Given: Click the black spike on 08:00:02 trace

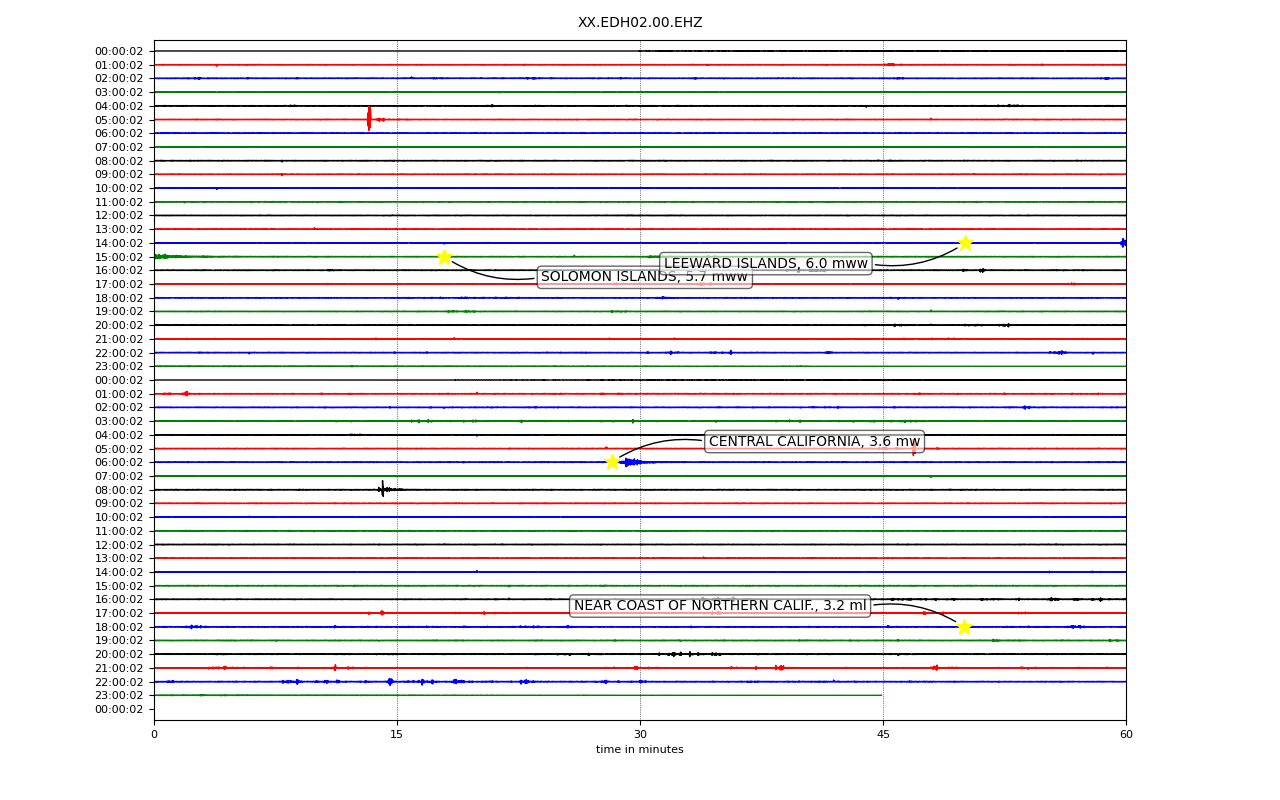Looking at the screenshot, I should [382, 489].

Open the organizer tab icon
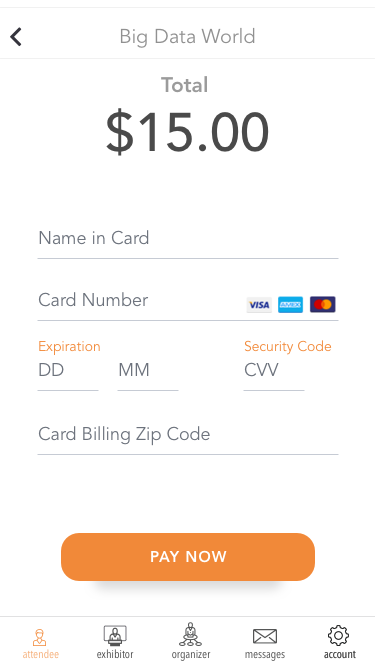190,635
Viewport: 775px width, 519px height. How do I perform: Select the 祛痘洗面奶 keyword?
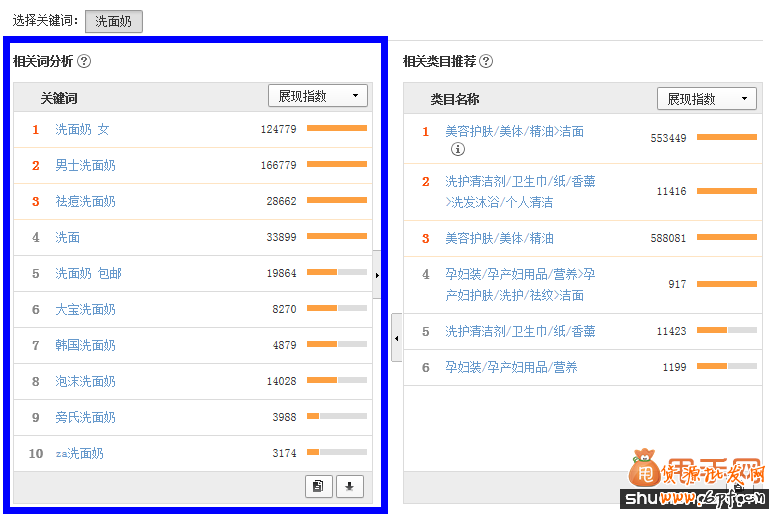click(85, 201)
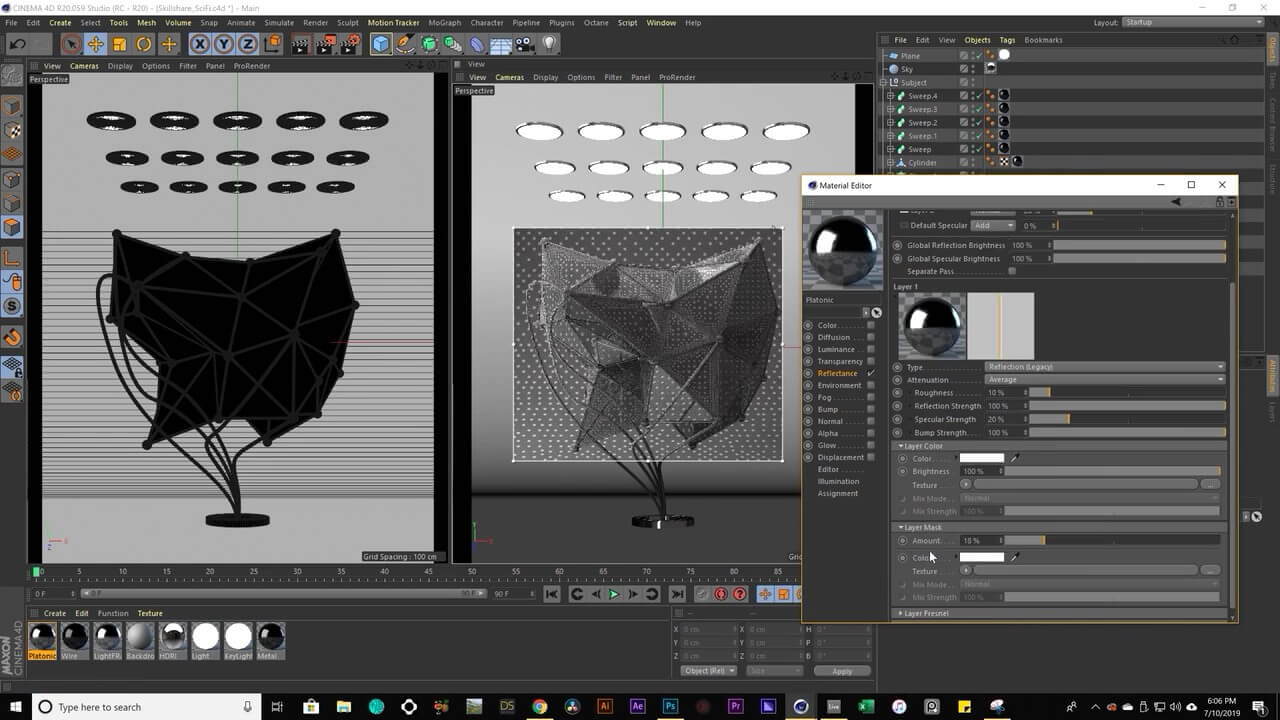
Task: Open the MoGraph menu
Action: click(x=444, y=22)
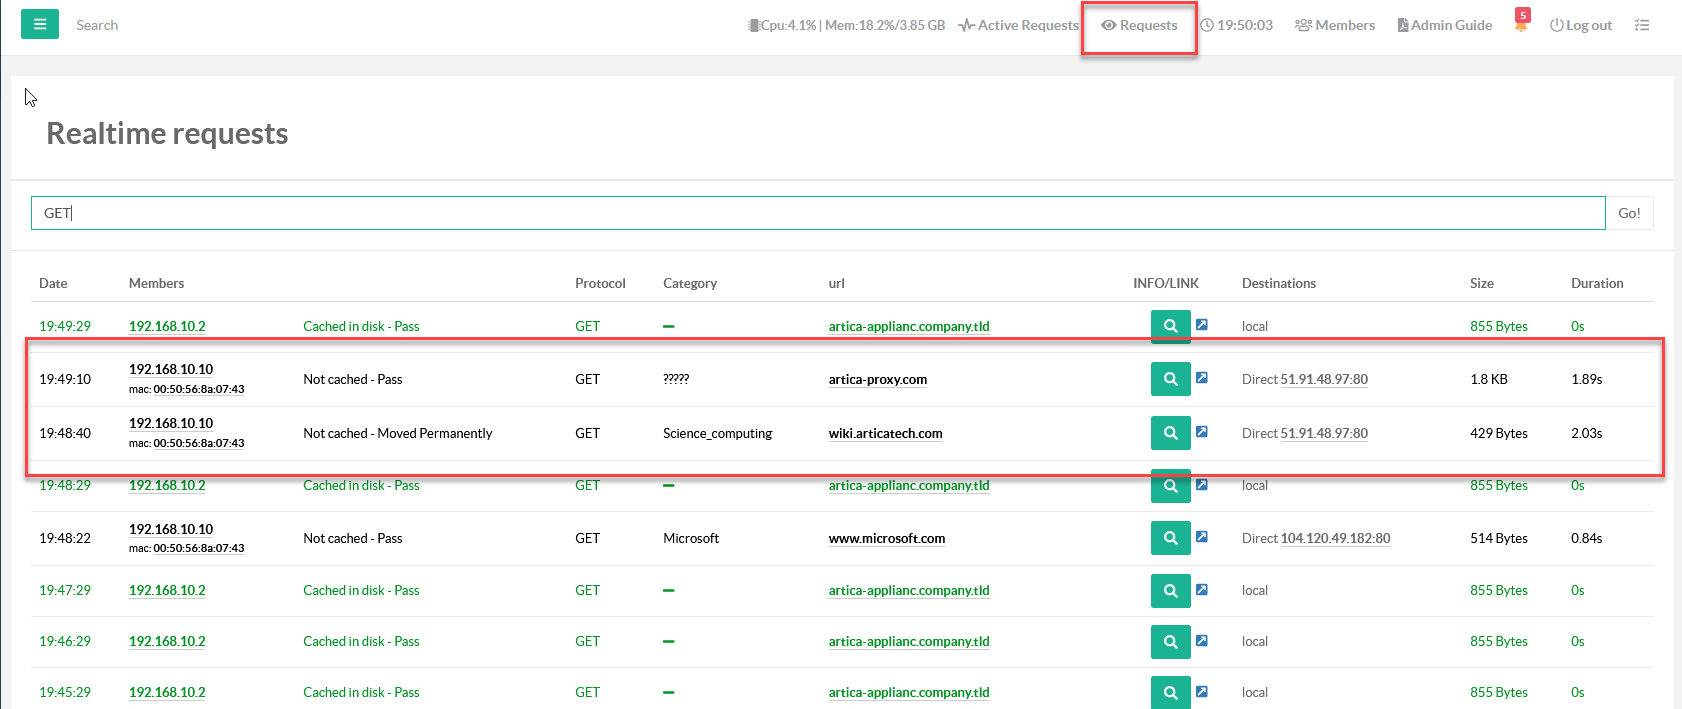Click magnifier info button for artica-proxy.com row
The height and width of the screenshot is (709, 1682).
coord(1170,379)
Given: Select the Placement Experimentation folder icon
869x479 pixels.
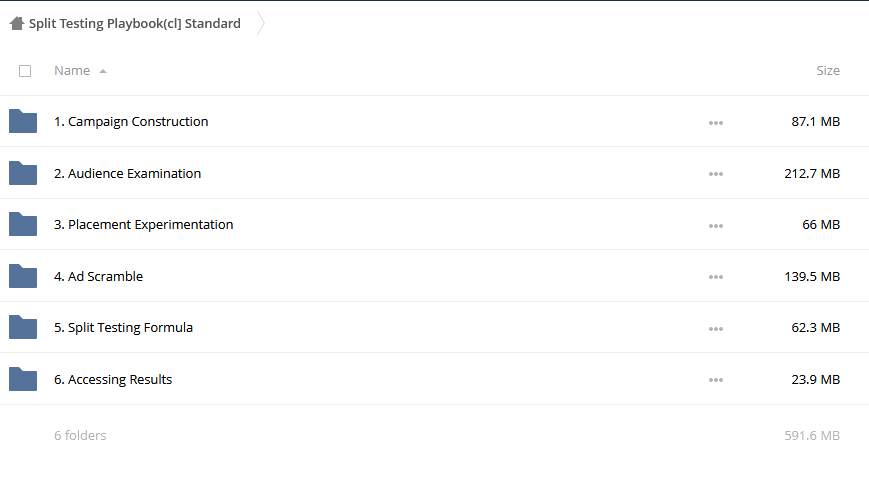Looking at the screenshot, I should click(23, 224).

● ● ●

What you have to do. Reproduce the material with "button" substituted for each "icon" and everything else unchanged. Leave out the pictures.

Exercise output.
Given: Click the black spike on 08:00:02 trace

Looking at the screenshot, I should [382, 489].

Open the organizer tab button
190,635
Viewport: 775px width, 519px height. How do I perform: Select the 祛痘洗面奶 keyword?
click(85, 201)
Task: Open the MoGraph menu
Action: click(x=444, y=22)
Click magnifier info button for artica-proxy.com row
The height and width of the screenshot is (709, 1682).
coord(1170,379)
Given: Select the Placement Experimentation folder button
869x479 pixels.
Looking at the screenshot, I should click(23, 224).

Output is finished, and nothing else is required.